This is simply a demo of how to run a service. It is extremely simple and the code of service is copy&paste from MSDN. However, as usual if you think everything is that straight forward a monkey can probably do the programming.
1. A service is just a program loaded specifically by OS by implementing a certain "interface". Here I don't really mean the common concept of "interface". What I really mean is that you should implement a function so that OS "starts" your service. In this "startService" routine, you have to register a "handler" function to respond to various "message" or "status" sent by OS. Also you need to do some initialization job for your service. The idea is like COM object factory such that you ask the OS to "instantiate" your service instance for you.
2. The service code is all from MSDN and what troubles me is how to start running my service. It seems MSDN assumes you know that by default since programmer who are dealing with services are usually intermediate level.
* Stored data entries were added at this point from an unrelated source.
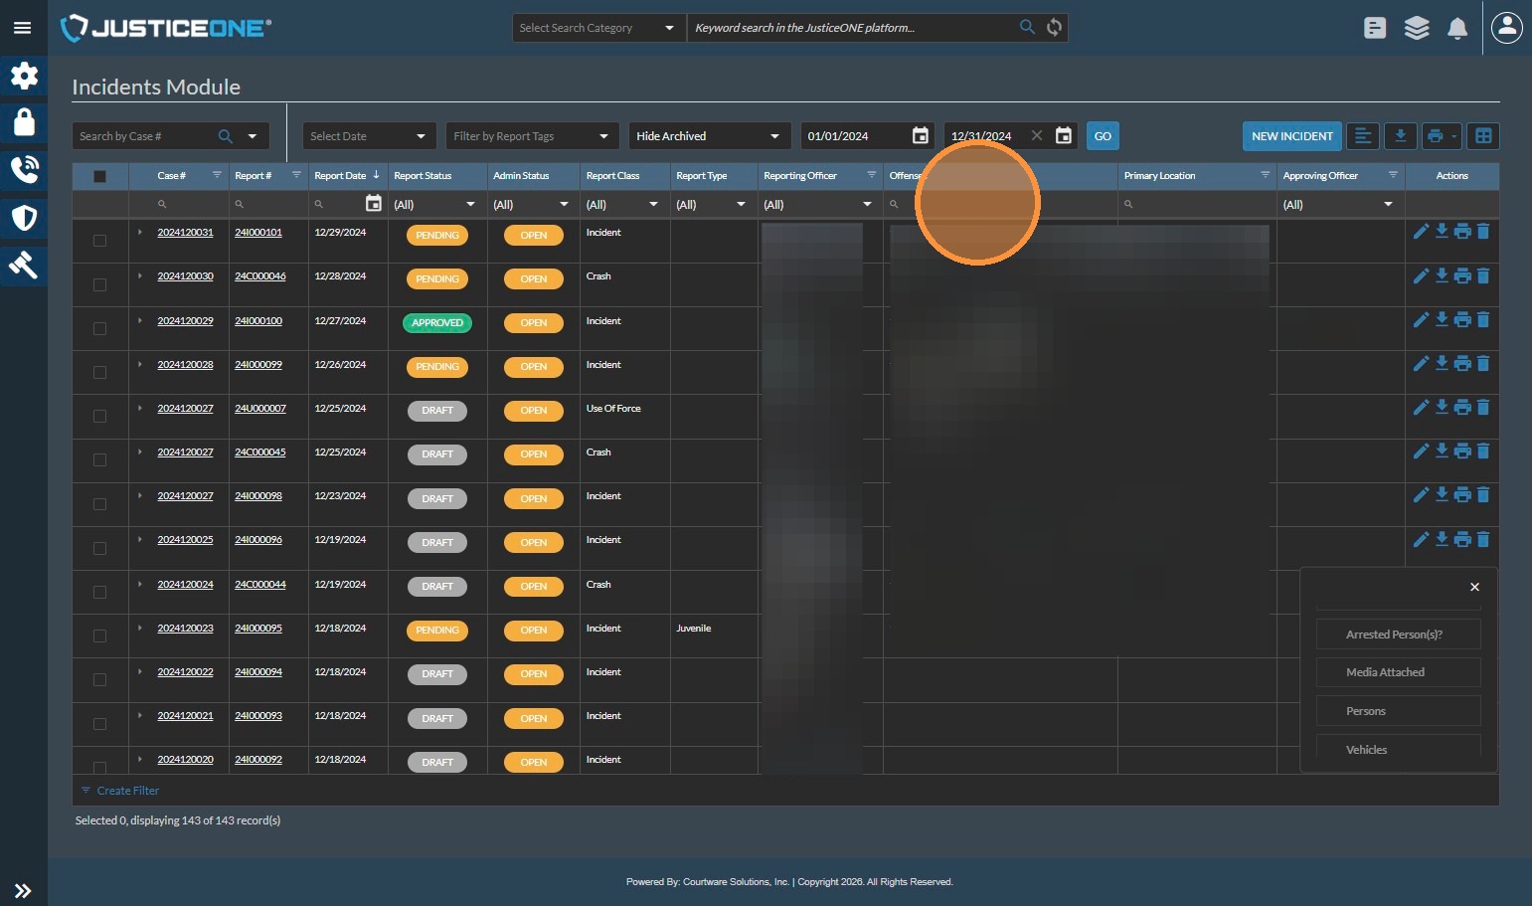Print report 24I000100 from the actions column
This screenshot has height=906, width=1532.
coord(1461,320)
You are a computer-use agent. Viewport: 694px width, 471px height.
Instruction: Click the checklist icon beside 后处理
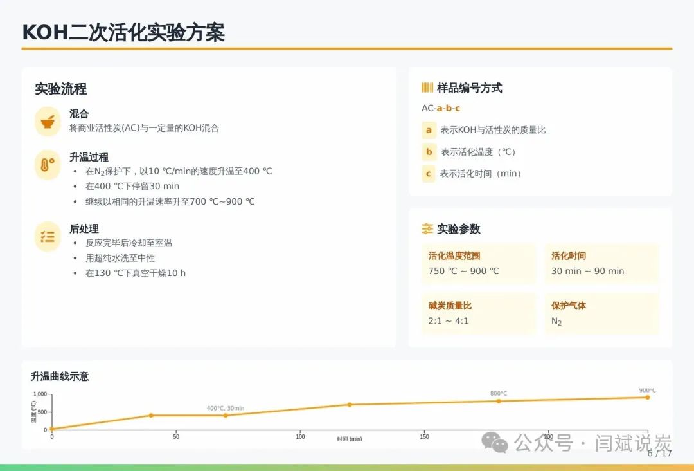48,236
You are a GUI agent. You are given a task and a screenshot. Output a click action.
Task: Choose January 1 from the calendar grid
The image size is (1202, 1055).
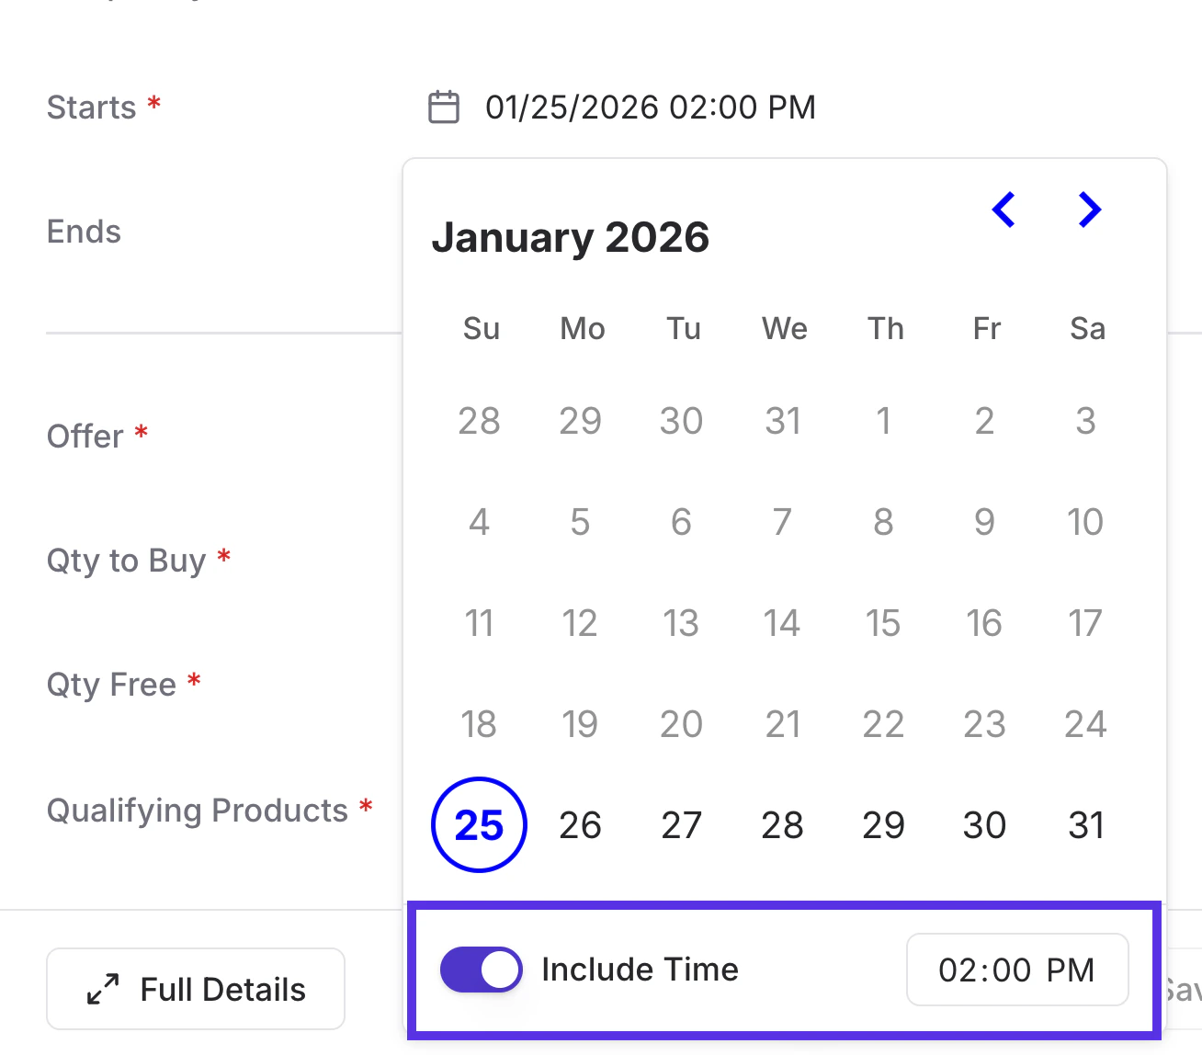click(x=883, y=421)
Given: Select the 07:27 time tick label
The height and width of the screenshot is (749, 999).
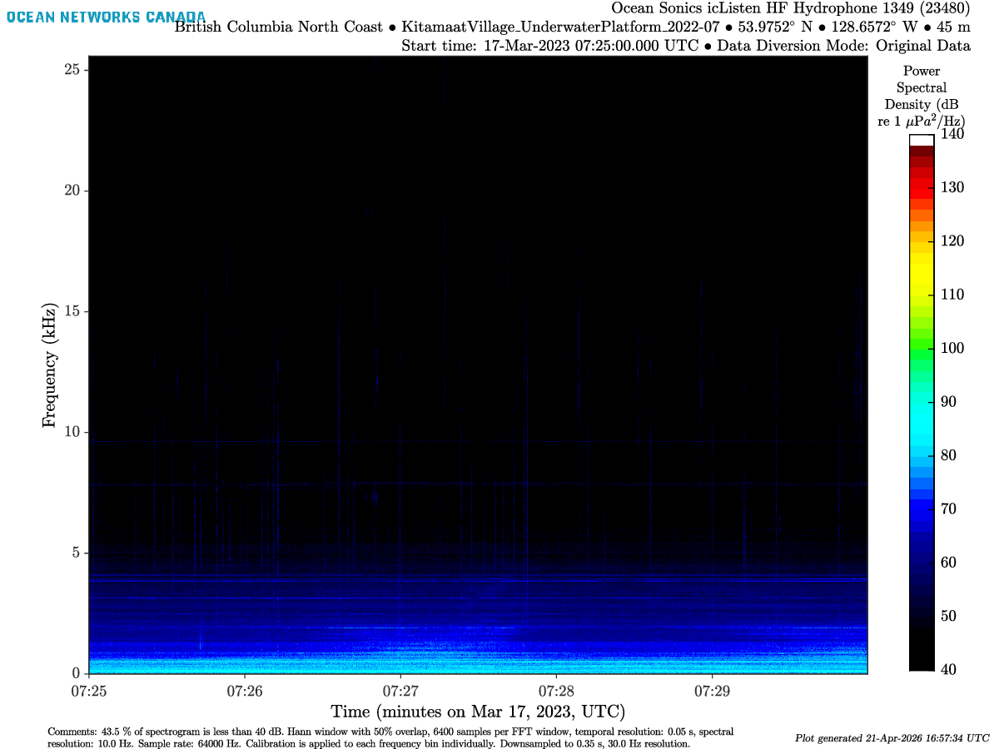Looking at the screenshot, I should pyautogui.click(x=400, y=691).
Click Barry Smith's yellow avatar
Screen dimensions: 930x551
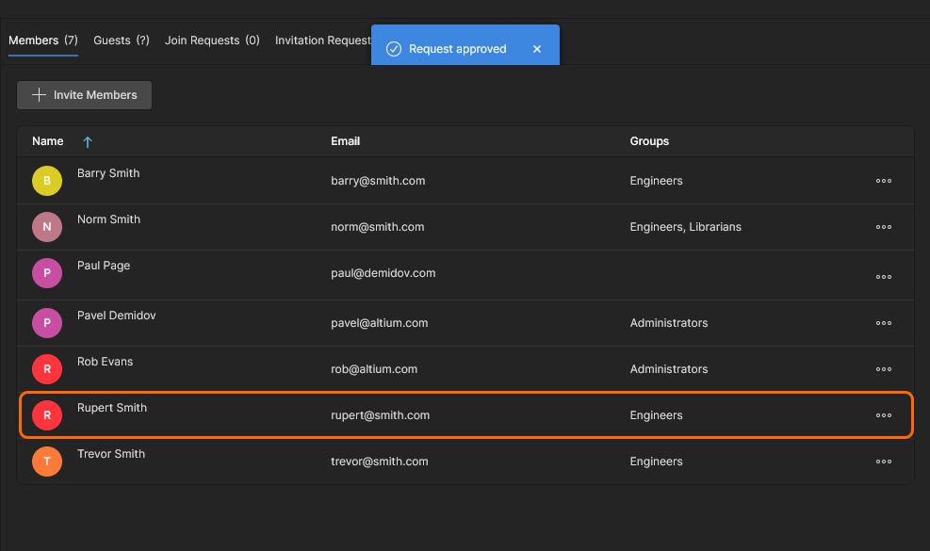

However, I don't know how to start a service programmatically except in command line we run "net start". Then I asked DC and he is not very sure about it either except that he runs "createService" first. Suddenly it is very clear to me. It is some kind similar to COM where you need a kind of "registery" to register your service except that the service registery is maintained by OS and can only be accessed through "SCManager".
a) First you need to access "Service Control Manager" by "OpenSCmanager".
b) With the handle of SCmanager, you create a service instance by "CreateService" which does the registration job for you. Or you can access an existing service by "OpenService".
c) With the handle of service, you can start service by calling "StartService".
3. If you directly run your service program then you will always get error 1063 which tells you that cannot access SCManager and this puzzles me for a week.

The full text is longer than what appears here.